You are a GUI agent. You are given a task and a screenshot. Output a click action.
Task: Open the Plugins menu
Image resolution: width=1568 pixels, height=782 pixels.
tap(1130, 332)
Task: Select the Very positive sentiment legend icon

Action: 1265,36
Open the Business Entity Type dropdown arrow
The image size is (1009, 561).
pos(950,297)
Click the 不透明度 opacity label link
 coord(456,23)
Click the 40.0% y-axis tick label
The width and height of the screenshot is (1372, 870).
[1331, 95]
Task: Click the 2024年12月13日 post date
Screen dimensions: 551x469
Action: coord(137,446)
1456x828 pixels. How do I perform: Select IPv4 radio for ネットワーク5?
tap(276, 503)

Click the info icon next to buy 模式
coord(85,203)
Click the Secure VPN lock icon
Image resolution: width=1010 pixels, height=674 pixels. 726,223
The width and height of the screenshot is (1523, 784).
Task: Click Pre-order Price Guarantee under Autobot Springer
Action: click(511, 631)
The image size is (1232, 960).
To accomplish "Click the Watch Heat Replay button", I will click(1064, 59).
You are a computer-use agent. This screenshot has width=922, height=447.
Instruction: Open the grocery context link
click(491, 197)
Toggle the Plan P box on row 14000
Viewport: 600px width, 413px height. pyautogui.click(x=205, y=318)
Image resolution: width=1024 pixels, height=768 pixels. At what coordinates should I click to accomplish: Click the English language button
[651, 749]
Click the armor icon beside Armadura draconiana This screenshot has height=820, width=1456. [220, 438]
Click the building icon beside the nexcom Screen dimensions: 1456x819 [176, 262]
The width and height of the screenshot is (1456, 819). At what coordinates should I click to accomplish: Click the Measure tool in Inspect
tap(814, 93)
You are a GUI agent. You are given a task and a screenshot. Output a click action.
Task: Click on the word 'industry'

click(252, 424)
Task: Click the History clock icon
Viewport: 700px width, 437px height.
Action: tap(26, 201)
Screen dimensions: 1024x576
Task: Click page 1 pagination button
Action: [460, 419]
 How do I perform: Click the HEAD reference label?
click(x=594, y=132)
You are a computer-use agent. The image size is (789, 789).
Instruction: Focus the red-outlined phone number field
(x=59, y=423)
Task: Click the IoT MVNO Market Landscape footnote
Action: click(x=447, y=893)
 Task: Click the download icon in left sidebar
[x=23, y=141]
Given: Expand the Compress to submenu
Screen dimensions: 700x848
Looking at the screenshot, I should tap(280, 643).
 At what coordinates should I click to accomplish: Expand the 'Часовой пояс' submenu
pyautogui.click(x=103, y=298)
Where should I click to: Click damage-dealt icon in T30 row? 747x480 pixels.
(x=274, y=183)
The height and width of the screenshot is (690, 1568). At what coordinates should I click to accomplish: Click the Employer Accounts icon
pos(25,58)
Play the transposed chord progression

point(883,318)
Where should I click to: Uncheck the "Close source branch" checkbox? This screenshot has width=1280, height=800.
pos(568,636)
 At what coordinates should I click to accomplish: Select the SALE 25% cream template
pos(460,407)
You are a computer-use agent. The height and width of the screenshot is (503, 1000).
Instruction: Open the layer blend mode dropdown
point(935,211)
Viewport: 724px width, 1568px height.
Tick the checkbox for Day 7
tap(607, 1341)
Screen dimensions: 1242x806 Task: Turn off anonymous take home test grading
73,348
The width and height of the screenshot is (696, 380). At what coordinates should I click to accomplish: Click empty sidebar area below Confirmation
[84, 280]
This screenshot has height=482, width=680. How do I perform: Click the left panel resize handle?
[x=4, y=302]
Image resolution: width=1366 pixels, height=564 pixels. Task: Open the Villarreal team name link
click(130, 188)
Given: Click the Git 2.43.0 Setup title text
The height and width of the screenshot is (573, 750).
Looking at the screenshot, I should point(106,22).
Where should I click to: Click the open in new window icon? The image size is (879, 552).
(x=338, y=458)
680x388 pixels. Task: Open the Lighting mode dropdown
........
Task to complete => Print the records verbatim, stopping after the "The image size is (1232, 960)." line.

Answer section =>
You are a GUI agent. You are given a task and a screenshot. Output a click action.
Task: Open the Plugins menu
Image resolution: width=1568 pixels, height=782 pixels.
tap(1130, 332)
Task: Select the Very positive sentiment legend icon

Action: 1265,36
Open the Business Entity Type dropdown arrow
The image size is (1009, 561).
pos(950,297)
Click the 不透明度 opacity label link
 coord(456,23)
Click the 40.0% y-axis tick label
The width and height of the screenshot is (1372, 870).
[1331, 95]
Task: Click the 2024年12月13日 post date
Screen dimensions: 551x469
Action: coord(137,446)
1456x828 pixels. How do I perform: Select IPv4 radio for ネットワーク5?
tap(276, 503)

Click the info icon next to buy 模式
coord(85,203)
Click the Secure VPN lock icon
Image resolution: width=1010 pixels, height=674 pixels. 726,223
The width and height of the screenshot is (1523, 784).
Task: Click Pre-order Price Guarantee under Autobot Springer
Action: click(511, 631)
The image size is (1232, 960).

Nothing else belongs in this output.